The campaign encourages and challenges churches to come together as one on Thursdays.
It does this by asking people to wear black in order to indicate awareness and the hope that eventually rape and violence within our communities will come to an end.
Fulata Mbano-Moyo, WCC program executive for Women in Church and Society, wants to accompany those who carry physical and or mental scars from violence and rape.
"Through this campaign, we want to accompany our sisters, who bear the scars of violence, invisible and visible, in Syria, Palestine and Israel, Egypt, the Democratic Republic of Congo, Pakistan and the whole world, where women's bodies remain a battlefield, whether in armed conflict or so-called 'peaceful' situations," Mbano-Moyo said.
On Monday October 28 through Tuesday October 29, participants gathered a few days before the World Council of Churches Assembly began for a pre-meeting regarding gender justice.
Both men and women attended the event, which celebrated 60-years of commitment to gender justice and advocacy within the community of women and men in church and society.
The WCC encourages its guests and nations, both men and women, to participate in the campaign launched on Thursday October 31 by wearing black.
Individuals, who wear black have symbolized a peaceful protest against rape and violence.
The "Thursdays in Black" campaign originated from protests that began in the 1970s in regards to Mothers of the Disappeared in Argentina.
"These women began wearing black sashes in honor of their friends and family members who were disappearing, being raped, and abused.
"They would gather every Thursday in silence to protest the loss of loved ones under the military dictatorship, with the aim of raising the government's awareness that these acts of violence were happening in their homeland," thursdaysinblack.co.za stated.
Thursday's in Black Campaign became an international human rights campaign that was inspired by the World Council of Churches in the 1980s to protest against rape and violence.
The campaign has allowed both men and women to raise awareness in efforts to a world without rape and violence against women and children.

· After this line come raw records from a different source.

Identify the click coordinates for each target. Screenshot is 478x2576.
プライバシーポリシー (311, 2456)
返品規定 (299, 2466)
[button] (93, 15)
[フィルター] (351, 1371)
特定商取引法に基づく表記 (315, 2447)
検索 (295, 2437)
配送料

The campaign encourages and challenges churches to come together as one on Thursdays; it does this by asking people to wear black in order to indicate awareness and the hope that eventually rape and violence within our communities will come to an end.
"We have a desire for a community where we can all walk safely without fear of being beaten up, verbally abused, and raped, of being discriminated against due to one's gender or sexual orientation.
"Wearing black on Thursday's highlights the unacceptably high levels of abuse against women in our society," thursdaysinblack.co.za said.
The commitment to gender justice and advocacy will continue to spread from nation to nation during the WCC assembly and throughout the world.
"Through this simple campaign, participants are invited to be part of a global movement urging an end to violence against women. 'Thursdays in Black'," the WCC says on its website firstname.lastname@example.org said.
"Through this campaign we are demanding a world free of rape and violence," Mbano-Moyo said.